Par ordonnance de non-conciliation contradictoire en date du 14 mai 2019, le juge aux affaires familiales du tribunal de grande instance de Nanterre a autorisé les époux à introduire l’instance en divorce et a notamment : • Constaté la résidence séparée des époux ; • Fait défense à chacun d’eux de troubler l’autre en sa résidence ; • Constaté l’irrecevabilité de la demande de l’époux s’agissant de la jouissance du logement pris à bail par l’épouse sis à Courbevoie ; • Ordonné à chacun des époux la remise des vêtements et objets personnels ; • Fixé à 4000 euros la pension alimentaire mensuelle que l’époux doit verser chaque mois à son épouse au titre du devoir de secours ; • Débouté l’épouse de sa demande de provision pour frais d’instance ; • Rappelé l’exercice conjoint de l’autorité parentale ; • Fixé la résidence habituelle des enfants au domicile de la mère ; • Dit que le père bénéficiera d’un droit de visite et d’hébergement selon les modalités suivantes : La totalité des vacances d’automne et de fin d’année ; La totalité des vacances de printemps les années impaires ; La seconde moitié des vacances d’hiver chaque année ; La période estivale par moitié, juillet les années paires et août les années impaires ; A charge pour Monsieur [E] d’assurer la charge matérielle et financière des trajets afférents à l’exercice de ses droits ; • Fixé à 750 euros par mois et par enfant, soit 3000 euros au total, la part contributive du père à l’entretien et à l’éducation des enfants ; • Dit qu’en sus, le père assumera seul les frais de scolarité et de suivi médical de [A] (en ce inclus les séances d’ergothérapie, d’orthophonie et de suivi psychologique), ainsi que les cours particuliers pour [D] et [S] ; • Renvoyé les parties à mieux se pourvoir s’agissant de la gestion des comptes bancaires de leurs enfants ; • Réservé les dépens.

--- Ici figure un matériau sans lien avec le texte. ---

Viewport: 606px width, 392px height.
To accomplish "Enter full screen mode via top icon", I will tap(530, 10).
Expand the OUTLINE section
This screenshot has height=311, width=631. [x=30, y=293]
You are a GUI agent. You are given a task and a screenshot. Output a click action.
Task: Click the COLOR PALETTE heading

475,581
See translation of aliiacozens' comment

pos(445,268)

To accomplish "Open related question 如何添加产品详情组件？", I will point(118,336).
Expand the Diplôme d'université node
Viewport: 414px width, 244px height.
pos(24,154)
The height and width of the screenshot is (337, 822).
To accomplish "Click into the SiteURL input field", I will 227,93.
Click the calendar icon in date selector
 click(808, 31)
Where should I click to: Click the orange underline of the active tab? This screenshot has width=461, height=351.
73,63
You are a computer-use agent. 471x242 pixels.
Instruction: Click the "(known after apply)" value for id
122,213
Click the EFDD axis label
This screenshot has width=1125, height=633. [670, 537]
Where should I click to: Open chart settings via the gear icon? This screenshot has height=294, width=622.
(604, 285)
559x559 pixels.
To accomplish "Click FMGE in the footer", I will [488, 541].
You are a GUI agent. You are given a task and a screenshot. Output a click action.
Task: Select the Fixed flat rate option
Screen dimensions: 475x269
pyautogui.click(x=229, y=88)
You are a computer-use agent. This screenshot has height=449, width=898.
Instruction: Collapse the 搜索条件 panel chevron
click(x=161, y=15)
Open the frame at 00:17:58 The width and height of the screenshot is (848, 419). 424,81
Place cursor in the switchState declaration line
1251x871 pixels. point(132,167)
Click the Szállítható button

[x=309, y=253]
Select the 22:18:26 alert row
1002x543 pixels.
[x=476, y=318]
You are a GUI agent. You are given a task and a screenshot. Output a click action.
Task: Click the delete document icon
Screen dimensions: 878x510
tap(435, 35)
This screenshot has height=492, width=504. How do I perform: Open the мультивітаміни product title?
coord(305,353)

Par une ordonnance rectificative en date du 17 juin 2019, le juge aux affaires familiales du tribunal de grande instance de Nanterre a rectifié cette décision en indiquant notamment qu’au titre du devoir de secours, Monsieur [E] devra assumer le paiement de la location du véhicule Range Rover de Madame [L] et de la voiture utilisée par la mère de l’épouse, et au besoin l’y a condamné.
Par une ordonnance rectificative en date du 31 janvier 2020, le juge aux affaires familiales du tribunal judiciaire de Nanterre a rejeté la requête en interprétation formulée par Madame [L].
Par assignation datée du 3 novembre 2021 remise au greffe le 5 novembre 2021, Madame [L] a saisi le juge aux affaires familiales du tribunal judiciaire de Nanterre d’une demande en divorce sur le fondement de l’article 242 du code civil.
Monsieur [E] a constitué avocat le 17 décembre 2021.